L'analyse de Geraldine Chaigne, cofondatrice de AGARIM.
Chaque année, la même
mécanique : déclarer, payer… et constater que rien n’a été anticipé. Avril
agit comme un révélateur : manque d’anticipation, stratégies mal
construites, dépendance à des dispositifs ponctuels… Résultat, beaucoup
subissent leur fiscalité plus qu’ils ne la pilotent.
À contre-courant de
cette logique, certains dispositifs permettent de changer de grille de lecture.
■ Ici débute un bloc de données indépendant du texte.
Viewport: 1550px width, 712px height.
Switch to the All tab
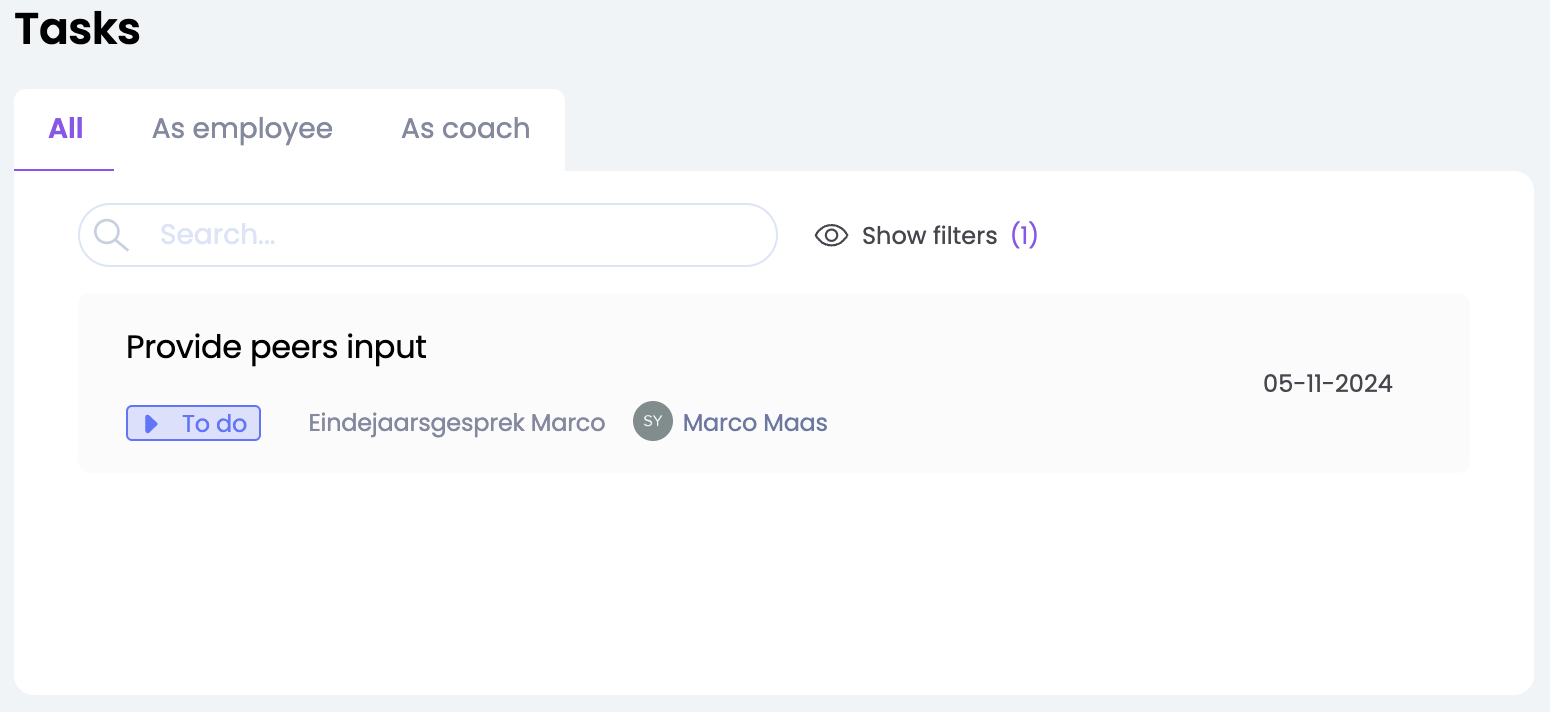point(66,129)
Non pas en cherchant à réduire l’impôt, mais en évitant d’en générer. C’est
tout l’enjeu du démembrement de propriété, et en particulier l’investissement
en nue-propriété, qui repose sur une logique de long terme. Le principe est
connu : acquérir un bien avec une décote immédiate de 30 à 40 %, en
contrepartie d’une absence de loyers pendant une période donnée. Mais cette
mécanique est souvent mal comprise car l’investisseur ne renonce pas réellement
aux revenus. Il les perçoit autrement. La décote appliquée à l’achat correspond
en réalité à des loyers capitalisés dès l’acquisition. Autrement dit, une
partie de la performance est intégrée dès l’entrée, sans dépendre d’une mise en
location ni d’aléas de gestion.
Mais c’est sur le plan
fiscal que le modèle change de nature. Pendant toute la durée du démembrement, il
n’y a rien à déclarer. Aucun revenu, donc aucun impôt sur le revenu. Aucun
flux, donc aucun prélèvement social. Et surtout, le bien n’entre pas dans
l’assiette de l’IFI. Pour l’administration fiscale, il n’existe pas dans
le patrimoine imposable. Il peut être mentionné dans la déclaration, mais avec
une valeur nulle. Ce fonctionnement ne repose pas sur un dispositif fiscal
ponctuel, susceptible d’être modifié chaque année, mais sur un cadre juridique
ancien, inscrit dans le Code civil. Une stabilité qui tranche avec la
volatilité des mesures fiscales traditionnelles.
À cela s’ajoute une
logique de gestion simplifiée : pendant toute la durée du démembrement,
l’usufruit est confié à un opérateur, qui prend en charge l’exploitation du
bien. L’investisseur, lui, n’a ni locataire à gérer, ni travaux à financer, ni
fiscalité courante à suivre. À terme, il récupère la pleine propriété du bien,
avec un double levier de performance : la reconstitution de la valeur liée à
l’usufruit, et l’éventuelle revalorisation du marché immobilier.
Pour Géraldine Chaigne,
cofondatrice de AGARIM « chaque année, on voit des contribuables qui
cherchent à corriger leur fiscalité au moment de la déclaration. En réalité,
les stratégies les plus efficaces sont celles qui se décident bien en amont. ».
Au fond, la vraie
question n’est plus de savoir comment payer moins d’impôts cette année, mais
comment construire son patrimoine immobilier sans fiscalité sur le long terme.